France celebrates its French National Day on July 14th every year, and is usually referred to as Bastille Day. Parisians can attend the annual military parade down the Champs-Élysées, followed by a fireworks display near the Eiffel Tower. Other towns, such as Marseille and Versailles, host spectacular fireworks displays as well. Bastille Day is also unique for the annual firemen’s balls in Paris, where firemen “open up their barracks and courtyards and throw a giant dance party for the people.”

South Korea (August 15)

Korea’s National Liberation Day, called Gwangbokjeol, is celebrated on the 15th of August every year.
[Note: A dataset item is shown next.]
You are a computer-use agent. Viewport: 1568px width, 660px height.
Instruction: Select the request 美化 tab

The name itself “means ‘light,’ ‘return’ and ‘festival day,’ referring to the restoration of national independence that was lost for 36 years under Japanese rule.” The day is marked across the country by hanging the Korean flag from homes, businesses, streetlights, etc. There is also an event held at the Independence Hall of Korea in Cheonan, which chronicles the historical significance of the day--also known in the U.S. as Victory over Japan Day.


India (August 15)

August 15th is also a major day of celebration in India, when they celebrate their Independence Day. The day commemorates the partition of India and Pakistan, and the end of British rule in the countries. While partition has created a great deal of tension between the two countries that continues to this day, Independence Day itself is a lively event across India. Events include parades and military marches, and cities and towns display the Indian flag and colors prominently on businesses and homes. In some parts of India, communities fly kites to celebrate “the spirit of freedom and joy.”

Kenya (December 12)

Kenya celebrates its independence from Britain every year on December 12th. The day is called Jamhuri Day, jamhuri meaning “republic” in Swahili. In cities and towns across the country, Kenyans gather in stadiums for parades, demonstrations, speeches, and music. The president typically attends and addresses the crowd at a celebration in Nairobi. At other events in Kenya, public officials read out the president’s speech from that day to their local crowds. Families also come together to feast on foods such as chapati, maandazi, roasted meat, and other popular Kenyan dishes.